Petitioner and Mr. Carter were indicted on January 16, 2019, on one count each of first-degree murder, first-degree robbery, and felony conspiracy. On March 8, 2019, the State moved for a pretrial ruling on the admissibility of certain evidence. The State asserted that petitioner and Mr. Carter had made two unsuccessful attempts to steal drugs before ultimately succeeding in stealing drugs from Ms. Crawford. The State argued that petitioner's and Mr. Carter's statements and actions in attempting to steal drugs before meeting up with Ms. Crawford were connected to the crimes charged in the indictment and were intrinsic, rather than extrinsic, evidence. The State also argued that the acts and statements constituted substantive evidence of the formation of the conspiracy with which petitioner and Mr. Carter were charged. Petitioner countered that the acts should not be considered intrinsic evidence because they "occurred several hours prior to the incident that resulted" in Ms. Crawford's death, and she urged the court to deem them extrinsic and follow the necessary procedures for admitting the evidence under Rule 404(b).
Mr. Carter was also indicted on one count of leaving the scene of an accident involving death.
Although petitioner failed to include in the appendix record either the circuit court's order on this motion or a transcript of any hearing held on the motion, it appears that the court granted the State's motion because at trial, which began on July 10, 2019, Mr. DeVoe testified to picking up petitioner's cousin, Stacy Mills, and Mr. Carter at petitioner's request. Ms. Mills and Mr. Carter rode in the back of Mr. DeVoe's truck, and Mr. DeVoe recounted that "[t]hey argued incessantly" and that Ms. Mills "was incredibly upset with him because he apparently shot the heroin they actually had all to himself. He hadn't shared." The four returned to Mr. DeVoe's hotel room, Mr. Carter and Ms. Mills showered, and then the four departed again. Mr. DeVoe drove, but he was unaware of the intended destination or purpose other than to say, "I just knew they were out on a hunt" for MDMA. Mr. Carter directed Mr. DeVoe to travel to a home; Mr. DeVoe let Mr. Carter "out so that he could go into a residence that, I don't know, had drugs or something or he was going to rob them in some way," but "apparently something went wrong and [Mr. Carter] needed to get back in the truck." Mr. DeVoe testified that he was then told to drive to a 7-Eleven.

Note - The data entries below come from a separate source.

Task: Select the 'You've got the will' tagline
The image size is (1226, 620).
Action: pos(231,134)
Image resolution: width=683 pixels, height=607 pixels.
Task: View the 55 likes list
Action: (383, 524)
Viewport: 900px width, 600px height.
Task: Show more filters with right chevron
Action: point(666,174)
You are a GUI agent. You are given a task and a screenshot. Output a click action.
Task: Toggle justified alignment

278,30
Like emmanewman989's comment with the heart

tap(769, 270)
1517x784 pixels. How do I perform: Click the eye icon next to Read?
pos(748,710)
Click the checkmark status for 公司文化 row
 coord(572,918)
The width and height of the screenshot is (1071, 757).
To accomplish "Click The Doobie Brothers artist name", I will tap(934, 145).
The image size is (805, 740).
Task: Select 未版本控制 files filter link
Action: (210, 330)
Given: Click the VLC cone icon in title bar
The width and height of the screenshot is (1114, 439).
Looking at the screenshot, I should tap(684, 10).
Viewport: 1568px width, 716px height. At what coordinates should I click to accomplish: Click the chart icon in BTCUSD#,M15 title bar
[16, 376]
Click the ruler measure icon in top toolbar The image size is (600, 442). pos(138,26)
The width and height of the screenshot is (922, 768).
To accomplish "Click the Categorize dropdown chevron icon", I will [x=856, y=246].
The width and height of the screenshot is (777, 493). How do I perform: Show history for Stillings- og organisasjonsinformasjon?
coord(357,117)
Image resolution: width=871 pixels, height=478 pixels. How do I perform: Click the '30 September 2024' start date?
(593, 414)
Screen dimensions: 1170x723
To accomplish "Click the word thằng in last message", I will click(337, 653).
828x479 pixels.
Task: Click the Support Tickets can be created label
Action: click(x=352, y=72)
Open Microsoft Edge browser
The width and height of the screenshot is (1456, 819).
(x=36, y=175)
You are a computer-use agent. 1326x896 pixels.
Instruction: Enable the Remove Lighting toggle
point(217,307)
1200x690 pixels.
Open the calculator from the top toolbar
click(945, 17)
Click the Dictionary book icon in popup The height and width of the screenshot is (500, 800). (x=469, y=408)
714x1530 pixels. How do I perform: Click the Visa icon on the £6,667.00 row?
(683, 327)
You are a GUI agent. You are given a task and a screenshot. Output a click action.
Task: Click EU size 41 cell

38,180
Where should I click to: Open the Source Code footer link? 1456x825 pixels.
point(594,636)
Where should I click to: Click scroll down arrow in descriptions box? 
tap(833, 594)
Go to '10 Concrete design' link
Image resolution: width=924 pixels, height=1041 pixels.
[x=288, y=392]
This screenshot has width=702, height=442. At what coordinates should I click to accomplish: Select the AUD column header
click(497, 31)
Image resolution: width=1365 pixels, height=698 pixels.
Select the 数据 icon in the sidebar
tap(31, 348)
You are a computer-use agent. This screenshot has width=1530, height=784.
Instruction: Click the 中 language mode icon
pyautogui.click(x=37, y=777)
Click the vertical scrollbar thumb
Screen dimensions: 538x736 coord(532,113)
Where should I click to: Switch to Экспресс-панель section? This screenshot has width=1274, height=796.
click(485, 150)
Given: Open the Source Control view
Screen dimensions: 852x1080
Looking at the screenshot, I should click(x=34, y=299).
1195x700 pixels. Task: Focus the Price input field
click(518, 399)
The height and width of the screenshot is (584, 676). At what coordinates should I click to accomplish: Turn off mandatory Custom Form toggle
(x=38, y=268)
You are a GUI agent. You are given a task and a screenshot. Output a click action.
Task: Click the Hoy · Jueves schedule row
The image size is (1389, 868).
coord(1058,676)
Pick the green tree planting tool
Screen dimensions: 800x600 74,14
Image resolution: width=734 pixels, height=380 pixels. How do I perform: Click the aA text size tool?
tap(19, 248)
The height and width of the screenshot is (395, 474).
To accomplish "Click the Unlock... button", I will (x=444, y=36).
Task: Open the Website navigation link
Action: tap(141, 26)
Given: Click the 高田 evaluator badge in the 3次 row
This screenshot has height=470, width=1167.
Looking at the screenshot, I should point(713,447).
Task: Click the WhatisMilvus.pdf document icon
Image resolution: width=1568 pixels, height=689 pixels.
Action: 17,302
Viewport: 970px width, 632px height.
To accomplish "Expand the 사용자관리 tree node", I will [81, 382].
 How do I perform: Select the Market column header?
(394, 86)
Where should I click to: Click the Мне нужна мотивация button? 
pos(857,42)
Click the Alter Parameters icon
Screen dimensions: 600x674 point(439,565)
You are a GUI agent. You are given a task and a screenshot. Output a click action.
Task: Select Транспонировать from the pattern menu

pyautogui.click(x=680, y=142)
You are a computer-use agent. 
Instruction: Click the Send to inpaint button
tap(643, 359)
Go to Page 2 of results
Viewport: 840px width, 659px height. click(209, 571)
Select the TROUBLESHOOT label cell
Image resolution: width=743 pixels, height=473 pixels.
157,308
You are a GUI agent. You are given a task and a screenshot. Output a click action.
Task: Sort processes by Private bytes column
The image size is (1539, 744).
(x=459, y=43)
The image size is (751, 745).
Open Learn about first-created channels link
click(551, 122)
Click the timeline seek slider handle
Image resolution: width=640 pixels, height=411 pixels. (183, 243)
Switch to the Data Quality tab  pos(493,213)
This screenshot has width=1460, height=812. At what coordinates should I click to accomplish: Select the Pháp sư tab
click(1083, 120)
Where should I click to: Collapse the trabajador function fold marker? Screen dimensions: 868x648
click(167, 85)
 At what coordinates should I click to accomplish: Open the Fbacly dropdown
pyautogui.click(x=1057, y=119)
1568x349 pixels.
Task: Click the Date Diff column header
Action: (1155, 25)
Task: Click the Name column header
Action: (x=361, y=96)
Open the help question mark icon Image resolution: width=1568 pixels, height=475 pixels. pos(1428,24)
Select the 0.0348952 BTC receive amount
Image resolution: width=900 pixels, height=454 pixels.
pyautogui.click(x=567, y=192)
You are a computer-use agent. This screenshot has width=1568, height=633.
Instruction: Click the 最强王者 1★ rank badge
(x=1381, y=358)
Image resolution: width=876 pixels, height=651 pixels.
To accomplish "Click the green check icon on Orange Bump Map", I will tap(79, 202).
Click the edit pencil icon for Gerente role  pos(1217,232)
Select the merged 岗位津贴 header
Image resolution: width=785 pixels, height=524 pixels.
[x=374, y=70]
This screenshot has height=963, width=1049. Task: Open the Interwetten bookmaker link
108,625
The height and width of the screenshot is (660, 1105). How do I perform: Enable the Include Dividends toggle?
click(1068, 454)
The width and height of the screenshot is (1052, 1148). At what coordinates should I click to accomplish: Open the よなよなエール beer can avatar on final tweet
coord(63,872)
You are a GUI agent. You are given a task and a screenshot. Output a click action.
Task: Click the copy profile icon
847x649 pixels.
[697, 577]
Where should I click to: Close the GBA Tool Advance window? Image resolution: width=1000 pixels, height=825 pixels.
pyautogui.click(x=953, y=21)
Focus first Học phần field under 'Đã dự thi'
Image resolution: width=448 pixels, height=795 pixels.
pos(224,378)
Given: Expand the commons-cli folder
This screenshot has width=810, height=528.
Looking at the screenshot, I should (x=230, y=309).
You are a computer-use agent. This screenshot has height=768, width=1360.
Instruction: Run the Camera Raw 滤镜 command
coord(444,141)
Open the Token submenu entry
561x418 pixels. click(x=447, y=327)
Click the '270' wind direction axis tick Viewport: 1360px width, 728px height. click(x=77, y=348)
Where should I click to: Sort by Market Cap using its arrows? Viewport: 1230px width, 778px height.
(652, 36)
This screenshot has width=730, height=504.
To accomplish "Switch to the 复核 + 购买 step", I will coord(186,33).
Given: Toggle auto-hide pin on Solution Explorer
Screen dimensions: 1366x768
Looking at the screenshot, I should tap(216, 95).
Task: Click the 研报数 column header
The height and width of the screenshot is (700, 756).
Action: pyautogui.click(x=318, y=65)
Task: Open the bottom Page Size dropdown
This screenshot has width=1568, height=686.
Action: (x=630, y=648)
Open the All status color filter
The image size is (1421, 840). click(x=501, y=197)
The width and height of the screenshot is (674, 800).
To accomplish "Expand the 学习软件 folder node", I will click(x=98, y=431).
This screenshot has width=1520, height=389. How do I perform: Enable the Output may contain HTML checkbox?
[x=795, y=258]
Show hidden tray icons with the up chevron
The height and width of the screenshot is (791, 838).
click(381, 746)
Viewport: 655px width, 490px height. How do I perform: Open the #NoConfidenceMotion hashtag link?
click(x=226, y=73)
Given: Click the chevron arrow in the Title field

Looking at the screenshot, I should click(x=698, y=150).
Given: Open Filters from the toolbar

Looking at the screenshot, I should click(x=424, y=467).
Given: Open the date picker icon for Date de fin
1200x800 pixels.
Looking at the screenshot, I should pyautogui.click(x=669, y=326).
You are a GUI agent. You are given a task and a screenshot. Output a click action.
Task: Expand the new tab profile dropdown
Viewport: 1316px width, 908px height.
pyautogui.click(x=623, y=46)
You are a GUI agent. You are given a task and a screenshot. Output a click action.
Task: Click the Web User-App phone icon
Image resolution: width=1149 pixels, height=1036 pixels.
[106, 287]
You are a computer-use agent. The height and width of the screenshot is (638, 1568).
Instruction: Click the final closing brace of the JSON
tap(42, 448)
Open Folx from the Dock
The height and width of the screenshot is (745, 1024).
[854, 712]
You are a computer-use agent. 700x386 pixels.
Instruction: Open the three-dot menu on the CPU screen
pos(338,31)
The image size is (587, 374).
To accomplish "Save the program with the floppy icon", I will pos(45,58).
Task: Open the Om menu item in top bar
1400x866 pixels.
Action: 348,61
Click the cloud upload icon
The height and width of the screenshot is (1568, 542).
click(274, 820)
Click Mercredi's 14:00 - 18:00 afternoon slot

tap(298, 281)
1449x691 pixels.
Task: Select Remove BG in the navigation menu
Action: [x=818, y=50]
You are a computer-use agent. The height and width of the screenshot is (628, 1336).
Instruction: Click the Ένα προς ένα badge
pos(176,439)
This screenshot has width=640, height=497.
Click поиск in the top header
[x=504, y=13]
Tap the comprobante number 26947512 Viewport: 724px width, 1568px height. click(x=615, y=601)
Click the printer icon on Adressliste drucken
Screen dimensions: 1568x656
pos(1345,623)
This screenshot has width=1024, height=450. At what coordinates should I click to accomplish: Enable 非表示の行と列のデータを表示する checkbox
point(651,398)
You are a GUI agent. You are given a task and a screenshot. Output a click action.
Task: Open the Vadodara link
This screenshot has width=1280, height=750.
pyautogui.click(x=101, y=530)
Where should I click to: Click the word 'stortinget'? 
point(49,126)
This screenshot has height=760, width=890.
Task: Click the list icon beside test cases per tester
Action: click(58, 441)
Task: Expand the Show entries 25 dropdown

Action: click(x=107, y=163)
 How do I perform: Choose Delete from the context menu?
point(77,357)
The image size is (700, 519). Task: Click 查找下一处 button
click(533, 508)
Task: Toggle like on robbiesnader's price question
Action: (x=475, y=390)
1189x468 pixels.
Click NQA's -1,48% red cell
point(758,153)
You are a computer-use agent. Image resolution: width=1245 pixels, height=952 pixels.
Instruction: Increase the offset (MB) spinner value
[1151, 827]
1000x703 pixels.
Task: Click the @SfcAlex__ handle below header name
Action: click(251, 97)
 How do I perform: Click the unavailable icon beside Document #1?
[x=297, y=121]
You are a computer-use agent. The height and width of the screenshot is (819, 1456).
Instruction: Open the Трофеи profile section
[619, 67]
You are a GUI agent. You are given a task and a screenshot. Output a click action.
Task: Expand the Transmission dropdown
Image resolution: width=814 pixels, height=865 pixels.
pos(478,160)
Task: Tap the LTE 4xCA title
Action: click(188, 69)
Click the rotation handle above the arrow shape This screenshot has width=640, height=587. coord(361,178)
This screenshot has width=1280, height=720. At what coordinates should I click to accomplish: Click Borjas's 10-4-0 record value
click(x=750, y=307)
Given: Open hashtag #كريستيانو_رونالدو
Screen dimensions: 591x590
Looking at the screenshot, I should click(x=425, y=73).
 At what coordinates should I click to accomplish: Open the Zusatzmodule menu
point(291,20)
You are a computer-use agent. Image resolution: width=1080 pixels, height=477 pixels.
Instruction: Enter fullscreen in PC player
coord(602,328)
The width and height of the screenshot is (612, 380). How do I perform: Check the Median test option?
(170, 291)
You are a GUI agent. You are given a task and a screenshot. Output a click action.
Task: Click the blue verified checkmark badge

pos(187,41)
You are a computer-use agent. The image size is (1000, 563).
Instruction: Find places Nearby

Petitioner's trial was bifurcated into guilt and mercy phases. Additionally, petitioner and Mr. Carter were granted separate trials.
MDMA is "a synthetic drug that alters mood and perception (awareness of surrounding objects and conditions). It is chemically similar to both stimulants and hallucinogens, producing feelings of increased energy, pleasure, emotional warmth, and distorted sensory and time perception." National Institute on Drug Abuse, http://drugabuse.gov/publications/drugfacts/mdma-ecstasymolly. MDMA is commonly known as "ecstasy" or "molly." Id.
At the 7-Eleven, Mr. Carter directed Mr. DeVoe to park his truck so that it faced the road. Mr. DeVoe learned that there was a woman who "was dealing [MDMA] out of the back of the 7-Eleven," and petitioner and Mr. Carter exited the truck. Petitioner and Mr. Carter were gone for approximately ten minutes before quickly getting back into the truck. Mr. Carter said, "Go, go, go." In the truck, petitioner and Mr. Carter went "back and forth" about how they were going "to grab what she had," and if the alleged dealer fought back, petitioner planned to "knock the shit out of her and take her shit." Mr. DeVoe explained that petitioner made this comment "as in retrospect she was going to [strike the alleged dealer and take the drugs,] but what had [actually] happened [petitioner and Mr. Carter] further related was that [their target] apparently had made it into the 7-Eleven."
Mr. DeVoe testified that, after that attempted robbery, he "just wanted to go back to [his] room," but they did not make it back to the hotel because Mr. Carter "had apparently called or gotten in contact with" Ms. Crawford, who reportedly "had a roommate that was a [MDMA] dealer." Mr. DeVoe explained that he went along with these continued efforts to obtain MDMA because he was interested in petitioner romantically; he hoped that "giving her what she wanted" would cause the day to "go better or smoother." Mr. DeVoe dropped Ms. Mills off on the way to meet Ms. Crawford, and he testified that "this is where it got really confusing because originally [Mr. Carter] had said that [Ms. Crawford] was going to front him the two grams of [MDMA] or he was going to ask and he was pretty sure she would do it," and that "was the whole reason [Mr. DeVoe] had originally gone in the first place . . . because if you're fronting something, you are doing it on good will." But then, if that plan did not work, petitioner and Mr. Carter told Mr. DeVoe to pretend that he was petitioner's husband who "make[s] a lot of money," "want[s] to relax on the weekends," and "wanted some [MDMA] so we could have some fun."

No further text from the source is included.